— Begin TASK DATA —

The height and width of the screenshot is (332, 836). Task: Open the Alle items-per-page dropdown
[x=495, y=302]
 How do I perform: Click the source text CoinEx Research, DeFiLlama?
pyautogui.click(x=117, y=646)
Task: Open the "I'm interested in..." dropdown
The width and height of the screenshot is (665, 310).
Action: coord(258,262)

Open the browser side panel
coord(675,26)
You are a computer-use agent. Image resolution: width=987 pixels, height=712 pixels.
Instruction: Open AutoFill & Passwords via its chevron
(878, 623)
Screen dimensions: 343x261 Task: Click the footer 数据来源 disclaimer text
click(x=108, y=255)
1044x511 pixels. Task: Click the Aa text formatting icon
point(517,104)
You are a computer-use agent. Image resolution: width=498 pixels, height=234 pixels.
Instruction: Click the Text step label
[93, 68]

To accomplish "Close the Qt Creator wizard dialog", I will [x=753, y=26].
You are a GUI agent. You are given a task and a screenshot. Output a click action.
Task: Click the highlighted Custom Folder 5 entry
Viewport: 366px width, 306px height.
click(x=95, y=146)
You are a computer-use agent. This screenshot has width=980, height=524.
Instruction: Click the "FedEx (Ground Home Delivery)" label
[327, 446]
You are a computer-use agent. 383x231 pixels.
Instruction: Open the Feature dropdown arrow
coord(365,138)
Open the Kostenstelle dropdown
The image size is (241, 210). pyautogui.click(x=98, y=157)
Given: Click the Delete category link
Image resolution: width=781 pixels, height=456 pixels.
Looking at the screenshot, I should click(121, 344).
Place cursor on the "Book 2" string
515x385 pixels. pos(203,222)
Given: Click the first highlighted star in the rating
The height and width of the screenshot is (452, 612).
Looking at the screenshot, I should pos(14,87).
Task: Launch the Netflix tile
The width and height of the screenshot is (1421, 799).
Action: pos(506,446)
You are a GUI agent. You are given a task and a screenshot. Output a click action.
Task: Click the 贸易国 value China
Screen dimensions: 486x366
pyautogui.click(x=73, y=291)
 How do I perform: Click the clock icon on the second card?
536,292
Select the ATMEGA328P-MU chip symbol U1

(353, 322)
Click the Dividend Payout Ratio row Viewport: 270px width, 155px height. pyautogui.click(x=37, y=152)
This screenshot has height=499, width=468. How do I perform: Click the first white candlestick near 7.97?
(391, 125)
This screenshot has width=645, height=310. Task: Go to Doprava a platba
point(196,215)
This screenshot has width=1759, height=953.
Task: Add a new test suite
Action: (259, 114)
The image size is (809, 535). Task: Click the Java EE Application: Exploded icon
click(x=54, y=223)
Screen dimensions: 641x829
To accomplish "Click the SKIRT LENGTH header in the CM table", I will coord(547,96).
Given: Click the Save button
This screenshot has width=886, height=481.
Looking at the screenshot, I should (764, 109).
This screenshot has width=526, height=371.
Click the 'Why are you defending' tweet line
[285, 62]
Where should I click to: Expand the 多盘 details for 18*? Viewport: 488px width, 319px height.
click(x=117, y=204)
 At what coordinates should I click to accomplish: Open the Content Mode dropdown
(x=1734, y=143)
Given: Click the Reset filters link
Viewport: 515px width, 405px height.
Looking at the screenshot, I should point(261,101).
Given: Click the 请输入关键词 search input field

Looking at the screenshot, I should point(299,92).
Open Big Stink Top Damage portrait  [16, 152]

— End TASK DATA —

TASK TO CARRY OUT: Pull out each line of the rows above that includes the word "pixels", and copy those lines in full. Case counts.

FINISHED EXERCISE:
You are a computer-use agent. Image resolution: width=987 pixels, height=712 pixels.
1044x511 pixels. Task: Click the Aa text formatting icon
You are a computer-use agent. Image resolution: width=498 pixels, height=234 pixels.
You are a computer-use agent. 383x231 pixels.
Image resolution: width=781 pixels, height=456 pixels.
515x385 pixels. pos(203,222)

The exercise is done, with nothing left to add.